# Three frameworks in 14 minutes (more or less)

Background: these comparisons are not a "horserace" -- i.e., these tools are not directly comparable in functionality, so it's not a ranking, and none of them is inherently much faster than the others.

The goal is to get a sense for which tools are best for which tasks so we can use one or all of them to build the systems we need to build.

(chronologically...)

## Apache Spark

Probably the most famous of these tools, Spark...
* was created around 2009 at UC Berkeley as a successor/companion to Hadoop big data tools
  * motivation was leveraging memory and network (vs. storage)
* was fast but not easily usable in the earliest iterations (-2015)
* embraced SQL and dataframe patterns for users (plus better internals for performance) beginning in 2015 
  * enjoys extensive success as a "unified platform" (data, ML, streaming, SQL)
* leverages mainly Scala, with some other language wrappers (most notably Python and SQL)
* is Apache Licensed and a top-level Apache Foundation project, with most core contributors at Databricks
* works well if you have a good mental model of how it works and how to tune/troubleshoot; difficult and/or underperforming otherwise
* hard-coded data-parallel scheduler pattern

__* Strongest for: SQL, next-gen table formats [Delta Lake, Hudi, Iceberg], ETL, featurization from data lake[house], streaming, docs__

__* Weakest for: integration with custom code, (in)flexible machine learning, "grokking" for tuning/troubleshooting__

## Dask

Popular among scientists and gaining general interest, Dask...
* was created in 2014 as a pure-Python scheduler for multiprocessing
  * motivation was to extend SciPy/PyData to arbitrarily large datasets
  * and "invent nothing" (meaning leverage existing community code/libraries)
* expanded to include Array, Dataframe, Bag (functional) collections, some ML as well as core scheduling primitives for Python functions
* supports external integrations, e.g., it is used implicitly by multi-dimensional array library XArray
* is pure Python (although many related Python libraries delegate to native code or accelerated code, e.g., NumPy, CuPy)
* is BSD-3-Clause licensed (permissive)
* has a core group of contributors with natural sciences research backgrounds
  * functions largely on the "classic volunteer OSS" model with no corporate control
* is fairly easy to get started with, especially if you know some Python and PyData tools

__* Strongest for: array computation, scaling custom Python code, realtime visibility into processing (dashboards), "grokking" execution__

__* Weakest for: tabular data access, "off-the-shelf" scalable machine learning, large-scale (data parallel) shuffle, docs__


## Ray

The newest of these frameworks and most rapidly evolving, Ray...
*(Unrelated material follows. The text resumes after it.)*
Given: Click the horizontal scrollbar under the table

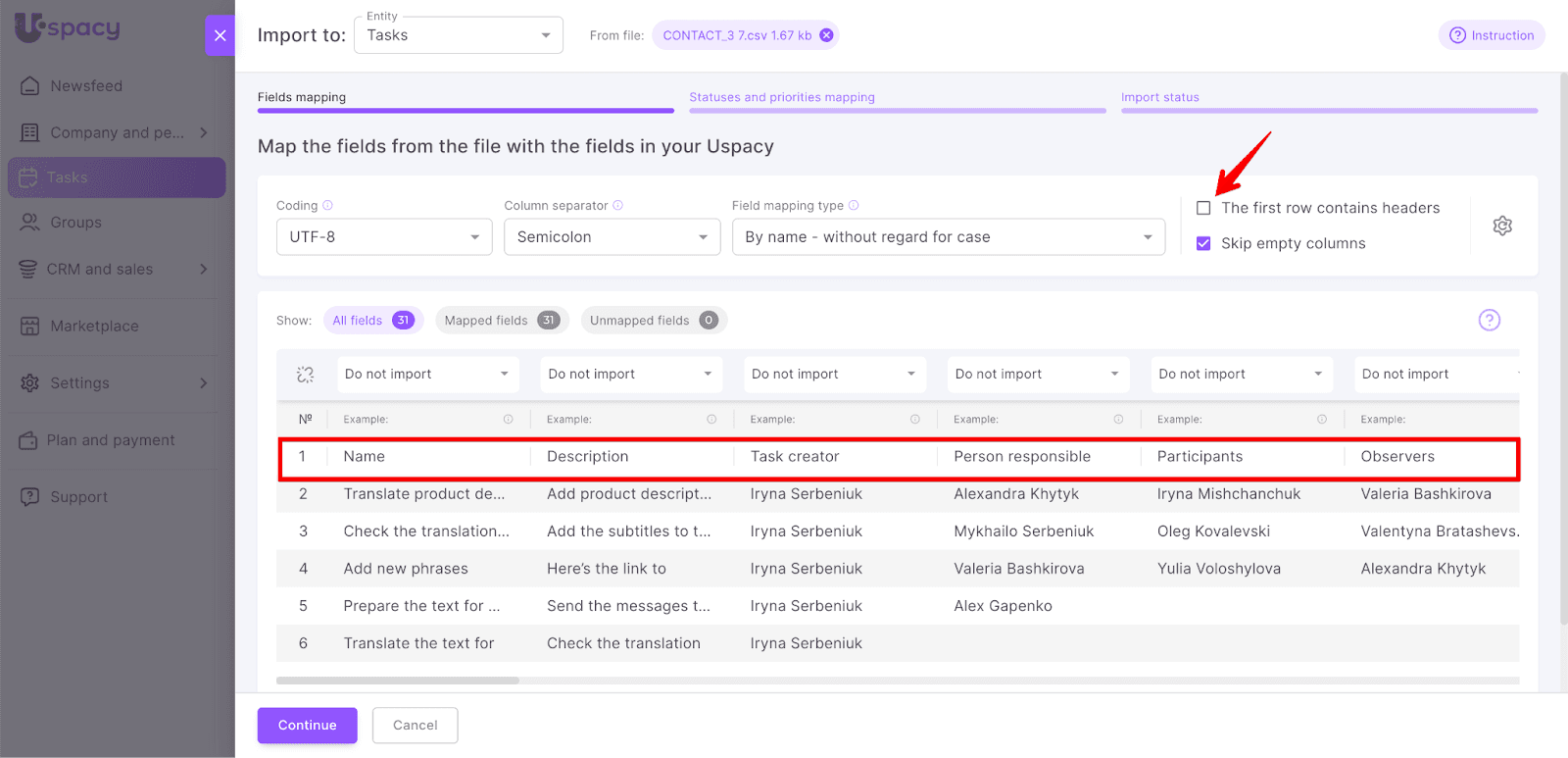Looking at the screenshot, I should click(398, 681).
* began in 2016-2017 at UC Berkeley featuring
  * flexible, arbitrarily scalable abstraction over general function graphs and actors (think roughly "distributed OO")
  * distributed scheduler
* refactored in 2020-present as a layered platform with
  * "product-style/off-the-shelf" solutions to common problems (data movement, scalable ML training including RL, tuning, deployment, and more)
  * integrations to popular external components (e.g., Huggingface)
  * a core layer for scaling custom code designs or building high-level components
* is mostly Python with a Python API; some code components in C++ and "plug points" for alternative language bindings (e.g., Java)
* is Apache licensed, but part of the Linux Foundation; leadership and core contributions from Anyscale
* presents simple/effective high-level interfaces for common problems
  * at the lower levels it's a but simpler than Spark but a bit more complex than Dask (YMMV)
  
__* Strongest for: scaling with minimal work: ML, DL, RL, tuning, deployment, etc.; API design focused on users; easy integration, docs__

__* Weakest for: stable patterns/APIs due to fast evolution, updated design; early days for new APIs (e.g., AIR)__